Miles Drummond, the lead character, is a slight, nervous man at the end of his money when Gloria Garvey, a wealthy three-time divorcee and expatriate, decides on a scheme for Drummond’s salvation: placing ads for an art school at a long-dilipadated hotel. Gloria is a hive of activity, but setting Drummond up with this is an extracurricular activity for her and she is just laying the groundwork, not doing the work. Drummond himself is barely up to the task, and truth be told, barely up to any task. His hires for the staff are ripping him off, do not intend to do much work, one of them (Fidelio) drives the VW microbus like a madman, and it goes on from there until one of the staff members is caught in a hotel room ripping off the customer, who doesn’t quite notice him at first under her bed because she is too busy pulling cactus spikes out of her enormous buttocks.
The two artists in residence are Gambel Torrigan and Agnes Partridge Keeley, neither of whom can stand each other and are both shocked to find that they are the full staff.
The students number thirteen and include Paul Klass, a shopowner who famously maintains a journal listing his conquests and rating them. He hopes to add to his list, but finds that he is no longer the hunter, but the hunted. There is John Kemp, a successful architect, whose business relationship with his partner is falling apart because out of the blue his partner’s wife has declared her undying love for him. It makes for an awkward business partnership. Monica Killdeering from a small Kansas town has the most perfect body measurements in human history, but fate left her with a face that even a donkey wouldn’t be proud of. Her emotional relationships throughout life have not been too successful. She is though large and strong and teaches physical education. The Wahls are a honeymooning couple who can’t keep their hands off each other long enough to eat a bite.
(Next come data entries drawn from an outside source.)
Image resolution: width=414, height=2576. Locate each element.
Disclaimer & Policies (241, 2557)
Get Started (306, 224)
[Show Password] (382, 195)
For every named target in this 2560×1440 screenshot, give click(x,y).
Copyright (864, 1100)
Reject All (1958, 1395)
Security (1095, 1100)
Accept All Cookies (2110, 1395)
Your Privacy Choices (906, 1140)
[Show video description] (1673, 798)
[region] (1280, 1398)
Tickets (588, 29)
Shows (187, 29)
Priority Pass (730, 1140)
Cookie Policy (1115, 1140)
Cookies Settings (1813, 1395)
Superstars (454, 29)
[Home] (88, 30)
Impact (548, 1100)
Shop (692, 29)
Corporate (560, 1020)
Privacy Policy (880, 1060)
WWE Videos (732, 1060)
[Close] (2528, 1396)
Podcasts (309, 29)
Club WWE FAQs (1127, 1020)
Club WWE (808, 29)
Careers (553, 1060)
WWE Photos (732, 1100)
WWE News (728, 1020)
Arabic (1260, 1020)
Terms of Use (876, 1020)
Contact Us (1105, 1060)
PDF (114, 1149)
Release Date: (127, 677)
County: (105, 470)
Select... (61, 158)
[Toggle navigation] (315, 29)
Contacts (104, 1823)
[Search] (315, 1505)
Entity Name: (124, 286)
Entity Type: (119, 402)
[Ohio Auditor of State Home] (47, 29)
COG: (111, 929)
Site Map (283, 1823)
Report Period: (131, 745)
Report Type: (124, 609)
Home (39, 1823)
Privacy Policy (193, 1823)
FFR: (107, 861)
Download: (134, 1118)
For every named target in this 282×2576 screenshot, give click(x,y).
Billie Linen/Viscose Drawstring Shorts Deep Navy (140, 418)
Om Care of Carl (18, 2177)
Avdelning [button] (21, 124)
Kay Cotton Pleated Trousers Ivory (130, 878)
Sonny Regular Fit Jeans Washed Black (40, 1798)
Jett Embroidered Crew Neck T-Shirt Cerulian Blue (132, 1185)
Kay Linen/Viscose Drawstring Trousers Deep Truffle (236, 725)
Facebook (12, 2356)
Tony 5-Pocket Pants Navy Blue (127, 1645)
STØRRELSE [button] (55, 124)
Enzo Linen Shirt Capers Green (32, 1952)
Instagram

Parker Barnum was a successful man till he had a brief affair that his wife chose not to forgive. Now he is lost and has taken a six-month leave of absence from work trying to find himself and finding instead may different versions of himself. There are the two middle-aged spinsters, who have identical personalities. Mary Jane and Bitsy are twenty-year-old Texans driving through Mexico with a pint of tequila being passed between them. They are dressed in short shorts and halter tops and are out to party. Rounding it out is Barbara Kilmer, whose father sent her on this trip to help her get over her husband’s death. He was crushed by a tractor (like another spouse in an earlier MacDonald novel). Rounding out the group is the Colonel, who is dedicated to painting pictures of battlefields without the soldiers in it and Harvey Ardos.
The story is about how this awkward little group gets along (or doesn’t get along) and how Miles tries to make a go of the little art school. While a few mature by the end, others in the story are drowned in their own nuttiness. There is little moralizing here, but lots of vignettes are added for comedic effect. One could easily see this being made into a slapstick comedy of errors.